Directions for this task ▸
This exercise calls for a copy of every line in the listing below that carries the word "will".

== Segment start ==

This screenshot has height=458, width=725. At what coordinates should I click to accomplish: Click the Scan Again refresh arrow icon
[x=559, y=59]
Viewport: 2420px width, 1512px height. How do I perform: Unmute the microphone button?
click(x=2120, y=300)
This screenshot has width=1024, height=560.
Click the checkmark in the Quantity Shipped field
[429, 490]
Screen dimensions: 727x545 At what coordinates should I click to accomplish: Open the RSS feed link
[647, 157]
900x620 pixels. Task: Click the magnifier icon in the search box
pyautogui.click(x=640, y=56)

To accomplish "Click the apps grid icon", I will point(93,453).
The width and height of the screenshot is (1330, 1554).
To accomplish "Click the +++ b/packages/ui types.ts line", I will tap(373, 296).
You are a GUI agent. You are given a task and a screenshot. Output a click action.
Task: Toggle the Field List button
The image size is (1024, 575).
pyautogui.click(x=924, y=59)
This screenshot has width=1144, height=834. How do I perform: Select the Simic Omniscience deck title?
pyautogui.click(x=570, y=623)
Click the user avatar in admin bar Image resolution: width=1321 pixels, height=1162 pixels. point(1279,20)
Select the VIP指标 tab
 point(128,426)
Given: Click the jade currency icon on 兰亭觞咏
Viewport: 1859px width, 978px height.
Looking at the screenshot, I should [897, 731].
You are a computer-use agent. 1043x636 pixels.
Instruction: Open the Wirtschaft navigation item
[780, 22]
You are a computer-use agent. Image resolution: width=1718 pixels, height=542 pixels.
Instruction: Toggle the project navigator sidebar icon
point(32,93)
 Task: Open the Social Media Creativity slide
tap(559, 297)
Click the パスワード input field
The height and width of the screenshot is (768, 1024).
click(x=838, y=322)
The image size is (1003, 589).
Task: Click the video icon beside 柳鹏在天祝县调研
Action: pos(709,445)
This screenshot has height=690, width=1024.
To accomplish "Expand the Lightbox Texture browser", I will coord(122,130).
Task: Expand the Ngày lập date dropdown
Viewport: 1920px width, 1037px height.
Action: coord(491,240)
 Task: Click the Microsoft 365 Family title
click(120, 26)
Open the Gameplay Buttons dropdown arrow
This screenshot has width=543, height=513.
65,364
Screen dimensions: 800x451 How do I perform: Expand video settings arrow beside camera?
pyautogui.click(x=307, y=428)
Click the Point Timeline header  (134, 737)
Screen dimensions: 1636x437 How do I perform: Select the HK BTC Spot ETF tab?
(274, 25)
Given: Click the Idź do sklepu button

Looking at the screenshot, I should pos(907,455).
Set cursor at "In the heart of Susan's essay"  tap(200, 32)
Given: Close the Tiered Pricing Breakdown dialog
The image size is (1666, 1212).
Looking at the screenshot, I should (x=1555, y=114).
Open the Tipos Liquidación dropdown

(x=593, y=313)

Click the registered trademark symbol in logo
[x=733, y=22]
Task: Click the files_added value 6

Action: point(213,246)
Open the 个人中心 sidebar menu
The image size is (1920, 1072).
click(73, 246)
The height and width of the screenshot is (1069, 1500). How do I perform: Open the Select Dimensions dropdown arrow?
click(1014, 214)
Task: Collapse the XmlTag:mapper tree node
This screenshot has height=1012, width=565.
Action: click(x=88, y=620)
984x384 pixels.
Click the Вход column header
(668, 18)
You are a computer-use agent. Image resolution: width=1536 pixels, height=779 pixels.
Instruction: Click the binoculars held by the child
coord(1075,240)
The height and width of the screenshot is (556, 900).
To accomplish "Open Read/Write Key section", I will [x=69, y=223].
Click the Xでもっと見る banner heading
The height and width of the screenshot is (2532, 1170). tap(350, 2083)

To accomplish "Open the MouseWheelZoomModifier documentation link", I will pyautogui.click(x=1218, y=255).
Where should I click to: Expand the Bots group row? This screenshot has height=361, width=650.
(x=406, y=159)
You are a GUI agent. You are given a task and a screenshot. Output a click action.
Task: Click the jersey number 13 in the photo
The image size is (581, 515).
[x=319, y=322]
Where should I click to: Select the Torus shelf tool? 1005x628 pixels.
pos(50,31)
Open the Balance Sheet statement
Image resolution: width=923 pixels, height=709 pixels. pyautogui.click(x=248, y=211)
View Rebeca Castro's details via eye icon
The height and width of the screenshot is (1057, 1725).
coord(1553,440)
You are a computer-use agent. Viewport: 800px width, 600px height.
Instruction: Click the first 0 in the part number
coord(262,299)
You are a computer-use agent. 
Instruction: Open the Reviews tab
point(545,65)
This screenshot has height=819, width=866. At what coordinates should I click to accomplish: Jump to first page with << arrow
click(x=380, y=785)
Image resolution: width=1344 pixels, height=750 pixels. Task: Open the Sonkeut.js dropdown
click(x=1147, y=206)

== Segment end ==

Result for this exercise ▸
To accomplish "Click the apps grid icon", I will point(93,453).
To accomplish "Click the +++ b/packages/ui types.ts line", I will tap(373, 296).
To accomplish "Expand the Lightbox Texture browser", I will coord(122,130).
To accomplish "Open Read/Write Key section", I will [x=69, y=223].
To accomplish "Open the MouseWheelZoomModifier documentation link", I will pyautogui.click(x=1218, y=255).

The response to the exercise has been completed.